Sylvester wakes up and Tweety tells him he is in trouble for breaking the sidewalk (which cracked upon impact of his earlier fall). Sylvester has had enough of Tweety and tells him to get lost. The bulldog's spirit reminds him that he has eight lives left, so Sylvester starts the chase up again. He chases Tweety around a moving steamroller but gets flattened, sending life #2 through the street and into Hell. The flat #2 gets up and sits beside #1.

The chase then continues through an amusement park. They both run into a bulldog's-mouth entranceway to the fun house, but Sylvester steps back out, takes one look at the bulldog and is literally "frightened to death". A scared-white-as-a-ghost life #3 takes his place on the waiting bench; the cat recovers and finds Tweety amongst the moving targets in a shooting gallery. He climbs into the targets to get at his prey but is shot several times in rapid succession. With each shot (except the first two), lives 4 through 7 pop up on the bench. Sylvester bursts out of the gallery (narrowly missing another shot) and sees Tweety heading towards the roller coaster. As Tweety sits in the front seat proclaiming "That puddy tat will never find me here", the cat takes the seat directly behind him. The train ascends the lift hill and proceeds to go through the drops and turns. Near the end of the ride on a straight track, Sylvester stands up. Just as he is about to pummel an unsuspecting Tweety with a club, he slams into the entranceway of a tunnel. Upon impact, the train carrying life #8 in the front seat runs through the tunnel and down Hell's twisted escalator conveyor belt route that took Sylvester's first life down earlier.

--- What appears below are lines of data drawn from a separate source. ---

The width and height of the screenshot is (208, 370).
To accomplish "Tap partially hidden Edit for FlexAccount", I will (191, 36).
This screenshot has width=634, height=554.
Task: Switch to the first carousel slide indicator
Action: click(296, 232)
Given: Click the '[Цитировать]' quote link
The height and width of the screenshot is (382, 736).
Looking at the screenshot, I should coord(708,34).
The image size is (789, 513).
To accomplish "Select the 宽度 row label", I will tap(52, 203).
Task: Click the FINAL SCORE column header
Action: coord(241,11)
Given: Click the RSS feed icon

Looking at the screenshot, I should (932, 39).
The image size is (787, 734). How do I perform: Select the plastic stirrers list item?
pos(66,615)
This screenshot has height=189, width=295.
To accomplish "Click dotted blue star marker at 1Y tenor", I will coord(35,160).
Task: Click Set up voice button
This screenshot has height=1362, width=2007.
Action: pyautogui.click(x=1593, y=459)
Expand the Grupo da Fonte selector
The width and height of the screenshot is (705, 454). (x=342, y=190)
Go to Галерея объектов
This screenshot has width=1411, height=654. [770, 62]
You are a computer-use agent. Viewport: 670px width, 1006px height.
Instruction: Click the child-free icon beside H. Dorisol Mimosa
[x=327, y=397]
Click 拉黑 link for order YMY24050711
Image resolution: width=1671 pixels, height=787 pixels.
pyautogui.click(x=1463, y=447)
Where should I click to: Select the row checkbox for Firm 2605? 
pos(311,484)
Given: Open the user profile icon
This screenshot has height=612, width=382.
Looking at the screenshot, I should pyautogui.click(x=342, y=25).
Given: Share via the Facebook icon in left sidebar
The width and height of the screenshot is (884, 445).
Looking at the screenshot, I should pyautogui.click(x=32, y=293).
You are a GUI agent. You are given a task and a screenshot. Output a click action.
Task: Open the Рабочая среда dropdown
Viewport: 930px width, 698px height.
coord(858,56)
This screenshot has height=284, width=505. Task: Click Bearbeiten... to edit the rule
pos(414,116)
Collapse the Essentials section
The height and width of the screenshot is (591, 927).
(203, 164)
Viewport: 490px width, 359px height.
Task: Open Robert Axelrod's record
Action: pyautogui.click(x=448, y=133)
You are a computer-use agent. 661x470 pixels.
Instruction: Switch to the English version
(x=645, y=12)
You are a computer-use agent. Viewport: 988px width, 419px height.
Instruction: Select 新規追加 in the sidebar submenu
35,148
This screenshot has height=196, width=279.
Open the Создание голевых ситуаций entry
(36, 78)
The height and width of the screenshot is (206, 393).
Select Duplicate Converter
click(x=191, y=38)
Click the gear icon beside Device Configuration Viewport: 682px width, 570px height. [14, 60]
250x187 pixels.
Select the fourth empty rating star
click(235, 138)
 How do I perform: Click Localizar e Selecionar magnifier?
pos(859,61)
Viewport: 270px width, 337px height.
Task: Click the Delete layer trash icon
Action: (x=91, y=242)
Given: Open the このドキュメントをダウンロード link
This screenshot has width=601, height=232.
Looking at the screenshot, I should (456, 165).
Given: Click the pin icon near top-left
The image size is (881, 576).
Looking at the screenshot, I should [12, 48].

Recovering, Sylvester realizes that he only has one life left and he got to learn to be more careful. The bulldog again goads him to go after Tweety, but Sylvester screams "No, no, no! I don't want him! I do-o-o-on't want him!" and runs off. After telling the bulldog he no longer wishes to pursue Tweety, he decides to secure his last life by moving into a bank vault with several cans of food, commenting that he will be safe in there and that nothing can happen to him. Later that night, two bank robbers (one named Mugsy) try to break into the safe using explosives, which Mugsy's cohort cautions him to not overdo it. Moments later, the explosives detonate, sending the two robbers on their own descent on the escalator to Hell, with the other robber stating "You used too much nitro, Mugsy!" The disgruntled life #9, Sylvester's last life, standing behind them, adds: "Now he tells him!"

==Reception==
Yvette Kaplan writes, "Why hasn't Hollywood made a feature version of Satan's Waitin? The premise is perfect! Cat dies while trying to catch cute but psychopathic Tweety Bird. Is sent to hell for sentencing. When it is discovered (due to technical error) that cat still has eight other lives to go, he is returned to Earth for another chance to catch Tweety-and eight more rounds of torment. Is that a recipe for a blockbuster or what?"

== Home media ==
This short was issued on the VHS Sylvester and Tweety's Tale Feathers. It is also available unedited and fully restored on Disc 1 of the Looney Tunes Golden Collection: Volume 6 DVD set, the Looney Tunes Super Stars' Tweety & Sylvester: Feline Fwenzy DVD, and Disc 2 of the Looney Tunes Platinum Collection: Volume 3 Blu-ray set, with the latter restored to HD quality.